The described subject matter relates to electronic computing, and more particularly to systems and methods for managing storage in electronic computing systems.
Effective collection, management, and control of information have become a central component of modem business processes. To this end, many businesses, both large and small, now implement computer-based information management systems.
Data management is an important component of computer-based information management systems. Many businesses now implement storage networks to manage data operations in computer-based information management systems. Storage networks have evolved in computing power and complexity to provide highly reliable, managed storage solutions that may be distributed across a wide geographic area.
Data redundancy is one aspect of reliability in storage networks. A single copy of data is vulnerable if the network element on which the data resides fails. If the vulnerable data or the network element on which it resides can be recovered, then the loss may be temporary. If neither the data nor the network element can be recovered, then the vulnerable data may be lost permanently.

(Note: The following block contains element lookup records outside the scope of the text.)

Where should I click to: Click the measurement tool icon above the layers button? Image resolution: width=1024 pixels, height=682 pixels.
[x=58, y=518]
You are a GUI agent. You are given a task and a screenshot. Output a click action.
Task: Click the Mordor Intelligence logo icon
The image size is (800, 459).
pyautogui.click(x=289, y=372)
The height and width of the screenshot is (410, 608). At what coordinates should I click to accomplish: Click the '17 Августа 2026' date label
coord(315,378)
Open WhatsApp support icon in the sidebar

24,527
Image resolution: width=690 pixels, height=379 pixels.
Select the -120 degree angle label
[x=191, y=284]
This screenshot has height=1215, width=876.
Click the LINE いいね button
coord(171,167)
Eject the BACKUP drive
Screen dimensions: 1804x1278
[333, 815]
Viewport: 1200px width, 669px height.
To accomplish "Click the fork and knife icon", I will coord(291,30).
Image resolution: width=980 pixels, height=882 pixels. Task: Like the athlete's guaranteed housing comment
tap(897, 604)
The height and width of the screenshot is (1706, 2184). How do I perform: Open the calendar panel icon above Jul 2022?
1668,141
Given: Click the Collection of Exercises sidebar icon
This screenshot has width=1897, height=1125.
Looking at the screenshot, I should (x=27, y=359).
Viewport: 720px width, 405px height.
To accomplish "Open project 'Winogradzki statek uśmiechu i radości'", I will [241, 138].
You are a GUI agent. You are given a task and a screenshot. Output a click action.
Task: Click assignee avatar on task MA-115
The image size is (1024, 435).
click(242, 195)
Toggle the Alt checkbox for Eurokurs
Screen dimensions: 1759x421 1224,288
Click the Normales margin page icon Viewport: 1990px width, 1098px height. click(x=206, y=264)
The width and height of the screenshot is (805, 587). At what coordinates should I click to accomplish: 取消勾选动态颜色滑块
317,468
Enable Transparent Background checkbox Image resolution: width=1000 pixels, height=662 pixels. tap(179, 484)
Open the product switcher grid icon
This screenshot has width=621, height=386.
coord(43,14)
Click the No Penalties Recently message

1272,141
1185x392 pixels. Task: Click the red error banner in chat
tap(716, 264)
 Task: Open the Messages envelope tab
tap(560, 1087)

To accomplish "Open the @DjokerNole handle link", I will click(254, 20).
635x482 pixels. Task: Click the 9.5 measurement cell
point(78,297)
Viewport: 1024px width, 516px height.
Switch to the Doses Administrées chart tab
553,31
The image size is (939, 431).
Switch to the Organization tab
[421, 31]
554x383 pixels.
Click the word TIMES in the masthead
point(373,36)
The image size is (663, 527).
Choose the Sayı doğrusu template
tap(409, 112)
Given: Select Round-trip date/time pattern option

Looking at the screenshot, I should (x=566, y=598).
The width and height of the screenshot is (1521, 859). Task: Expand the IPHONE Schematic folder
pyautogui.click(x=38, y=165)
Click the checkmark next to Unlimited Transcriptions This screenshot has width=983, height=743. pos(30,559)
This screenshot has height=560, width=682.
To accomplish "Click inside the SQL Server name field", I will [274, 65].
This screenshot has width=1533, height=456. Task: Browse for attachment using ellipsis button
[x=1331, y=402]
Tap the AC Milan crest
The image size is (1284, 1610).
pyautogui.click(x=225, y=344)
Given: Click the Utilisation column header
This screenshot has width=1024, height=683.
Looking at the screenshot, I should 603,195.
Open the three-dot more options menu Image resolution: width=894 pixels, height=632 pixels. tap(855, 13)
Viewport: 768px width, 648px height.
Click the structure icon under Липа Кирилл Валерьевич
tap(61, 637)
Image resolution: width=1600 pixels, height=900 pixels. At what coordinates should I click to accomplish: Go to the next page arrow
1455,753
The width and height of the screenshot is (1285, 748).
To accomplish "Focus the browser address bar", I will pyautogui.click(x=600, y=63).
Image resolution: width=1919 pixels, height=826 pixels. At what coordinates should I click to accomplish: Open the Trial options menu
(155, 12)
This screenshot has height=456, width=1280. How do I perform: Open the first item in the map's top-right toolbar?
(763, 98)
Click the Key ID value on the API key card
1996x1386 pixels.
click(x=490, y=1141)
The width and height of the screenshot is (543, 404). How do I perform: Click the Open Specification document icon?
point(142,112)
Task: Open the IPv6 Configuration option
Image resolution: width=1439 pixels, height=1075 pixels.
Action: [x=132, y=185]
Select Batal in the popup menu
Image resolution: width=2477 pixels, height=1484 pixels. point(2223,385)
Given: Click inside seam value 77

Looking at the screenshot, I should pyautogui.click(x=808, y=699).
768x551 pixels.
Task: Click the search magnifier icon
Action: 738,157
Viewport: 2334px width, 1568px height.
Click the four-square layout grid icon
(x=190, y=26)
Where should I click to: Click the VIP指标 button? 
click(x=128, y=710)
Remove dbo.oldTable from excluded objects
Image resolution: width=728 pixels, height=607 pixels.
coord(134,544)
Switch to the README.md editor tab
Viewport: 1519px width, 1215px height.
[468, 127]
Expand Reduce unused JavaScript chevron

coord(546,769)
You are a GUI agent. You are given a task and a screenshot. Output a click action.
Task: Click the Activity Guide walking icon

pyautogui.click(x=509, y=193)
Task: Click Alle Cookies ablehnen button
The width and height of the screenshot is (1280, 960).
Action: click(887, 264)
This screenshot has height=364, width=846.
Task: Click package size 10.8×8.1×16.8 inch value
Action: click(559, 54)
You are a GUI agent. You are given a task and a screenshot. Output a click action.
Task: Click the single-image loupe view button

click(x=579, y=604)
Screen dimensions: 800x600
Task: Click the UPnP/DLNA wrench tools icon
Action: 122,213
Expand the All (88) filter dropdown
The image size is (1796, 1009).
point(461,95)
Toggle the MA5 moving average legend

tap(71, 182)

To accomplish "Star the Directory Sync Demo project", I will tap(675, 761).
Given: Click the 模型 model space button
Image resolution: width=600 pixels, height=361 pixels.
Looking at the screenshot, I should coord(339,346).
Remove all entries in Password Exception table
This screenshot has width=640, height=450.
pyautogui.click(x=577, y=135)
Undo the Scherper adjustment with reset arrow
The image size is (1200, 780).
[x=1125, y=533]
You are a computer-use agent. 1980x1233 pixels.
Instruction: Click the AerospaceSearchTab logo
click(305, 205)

Storage networks implement remote copy procedures to provide data redundancy. Remote copy procedures replicate data sets resident on a first storage site onto a second storage site, and sometimes onto a third storage site. Remote copy procedures have proven effective at enhancing the reliability of storage networks, but at a significant increase in the expense of implementing a storage network.
In an exemplary implementation a storage network is provided. The storage network comprises a first storage site comprising a first set of disk drives; a second storage site communicatively connected to the first storage site and comprising a storage medium; and a third storage site communicatively connected to the second storage site and comprising a second set of disk drives. The second storage site provides a data write spool service to the first storage site.
Described herein are exemplary storage network architectures and methods for implementing multiple site data replication. The methods described herein may be embodied as logic instructions on a computer-readable medium. When executed on a processor, the logic instructions cause a general purpose computing device to be programmed as a special-purpose machine that implements the described methods.
Exemplary Network Architecture
A plurality of logical disks (also called logical units or LUs) 112a, 112b may be allocated within storage pool 110. Each LU 112a, 112b comprises a contiguous range of logical addresses that can be addressed by host devices 120, 122, 124 and 128 by mapping requests from the connection protocol used by the host device to the uniquely identified LU 112. As used herein, the term “host” comprises a computing system(s) that utilize storage on its own behalf, or on behalf of systems coupled to the host. For example, a host may be a supercomputer processing large databases or a transaction processing server maintaining transaction records. Alternatively, a host may be a file server on a local area network (LAN) or wide area network (WAN) that provides storage services for an enterprise. A file server may comprise one or more disk controllers and/or RAID controllers configured to manage multiple disk drives. A host connects to a storage network via a communication connection such as, e.g., a Fibre Channel (FC) connection.
A host such as server 128 may provide services to other computing or data processing systems or devices. For example, client computer 126 may access storage pool 110 via a host such as server 128. Server 128 may provide file services to client 126, and may provide other services such as transaction processing services, email services, etc. Hence, client device 126 may or may not directly use the storage consumed by host 128.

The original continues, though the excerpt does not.